The concerto was easily the high point of the afternoon. Even the gray-haired Thursday matinee crowd, usually half somnulant, roused itself to give the violinist, Vadim Gluzman, a well-deserved standing ovation for his work in the Shostakovich. Ukrainian-born, the 35-year Israeli inhabited the music totally, spinning out his lines like a born story teller.

Shostakovich calls on the violin to carry the load throughout this four-movement piece. The soloist hardly stops playing. In the opening movement, he arched the long melody with seamless legato, never losing an ounce of the Nocturne's gentle momentum. The final pages, with the soft chiming of the celesta and harp as counterpoint, were especially captivating.

The gruff scherzo, which follows, turns the spotlight on the orchestra, and Gaffigan established a rollicking rhythm that left plenty of room for the nasty dissonances and bite that seem to mock an over-the-top Russian vodka party. As sweet and serene a mood as Gluzman established in the Nocturne, he dug in with no fear of coarsening the tone of his Strad in this music.

The tone was different yet in the slow Passacaglia that makes up the third movement. The low register of his instrument, in counterpoint with the Passacaglia theme, sounded like a lament a Russian baritone might sing in a Mussorgsky opera. Again, Gluzman was impressive in the way he seemed to marshal the momentum, culminating in a superbly intelligent and powerful performance of the long cadenza that ties this movement with the finale. In lesser hands, the cadenza can seem repetitious, the reiterations almost bullying, but Gluzman made it fresh and inspired.

The finale, Burlesca, took off like a race car and never flagged. The snippets of music from the previous movements only added to the momentum, leading to the abrupt finish with a satisfying crash.

Gaffigan fit the orchestra's part to Gluzman's nicely, but his work in the opening piece was even better. Stravinsky added some delicate instrumentational glosses and sprinkled occasional tart harmonic seasonings on Tchaikovsky's music, but Gaffigan played it straight. Rather than emphasize these changes, he conducted the piece as if Tchaikovsky had written every note, which is most likely what Stravinsky would have wanted. The results were ravishing.

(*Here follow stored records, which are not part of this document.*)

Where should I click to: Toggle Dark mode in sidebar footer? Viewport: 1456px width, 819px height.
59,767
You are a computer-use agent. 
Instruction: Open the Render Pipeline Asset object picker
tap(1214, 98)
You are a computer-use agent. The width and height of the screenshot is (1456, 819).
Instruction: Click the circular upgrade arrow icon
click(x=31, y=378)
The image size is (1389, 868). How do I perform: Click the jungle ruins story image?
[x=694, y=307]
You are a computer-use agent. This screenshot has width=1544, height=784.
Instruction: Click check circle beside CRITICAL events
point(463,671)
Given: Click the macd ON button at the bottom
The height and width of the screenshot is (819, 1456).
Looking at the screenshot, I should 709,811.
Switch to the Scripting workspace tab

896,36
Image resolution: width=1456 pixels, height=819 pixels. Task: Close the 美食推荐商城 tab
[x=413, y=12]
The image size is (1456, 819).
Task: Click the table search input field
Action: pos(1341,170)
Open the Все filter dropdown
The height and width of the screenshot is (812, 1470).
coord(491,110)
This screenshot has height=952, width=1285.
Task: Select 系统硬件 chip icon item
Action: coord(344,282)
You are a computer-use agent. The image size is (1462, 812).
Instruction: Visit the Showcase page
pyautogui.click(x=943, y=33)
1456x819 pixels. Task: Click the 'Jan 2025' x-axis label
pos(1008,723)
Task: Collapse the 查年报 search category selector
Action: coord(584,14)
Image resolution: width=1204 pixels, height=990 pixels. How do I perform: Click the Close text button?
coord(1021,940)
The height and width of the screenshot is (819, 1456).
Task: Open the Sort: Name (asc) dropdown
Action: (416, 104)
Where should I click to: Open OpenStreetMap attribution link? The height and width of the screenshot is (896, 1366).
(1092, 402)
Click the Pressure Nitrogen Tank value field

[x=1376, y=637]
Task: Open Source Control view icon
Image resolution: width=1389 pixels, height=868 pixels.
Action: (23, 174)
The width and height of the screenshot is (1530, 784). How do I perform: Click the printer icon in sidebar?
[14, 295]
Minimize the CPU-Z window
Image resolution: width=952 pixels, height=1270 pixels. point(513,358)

The Rachmaninoff opus, which occupied the second half of the program, was his last completed work. Although it is sprinkled with waltzes and quick marches, this is basically a serious work, wrought with allusions to the composer's earlier works, some of the references painful. It is a piece that can trudge rather than dance in performance, but to Gaffigan's credit he managed to get some lift from the rhythms and keep the dense orchestration from overwhelming them. Especially pleasing was the serene coda of the first movement, with glockenspiel, piano, harp and piccolo tinkling against a lovely, quiet melody. That worked better than the more densely scored pages.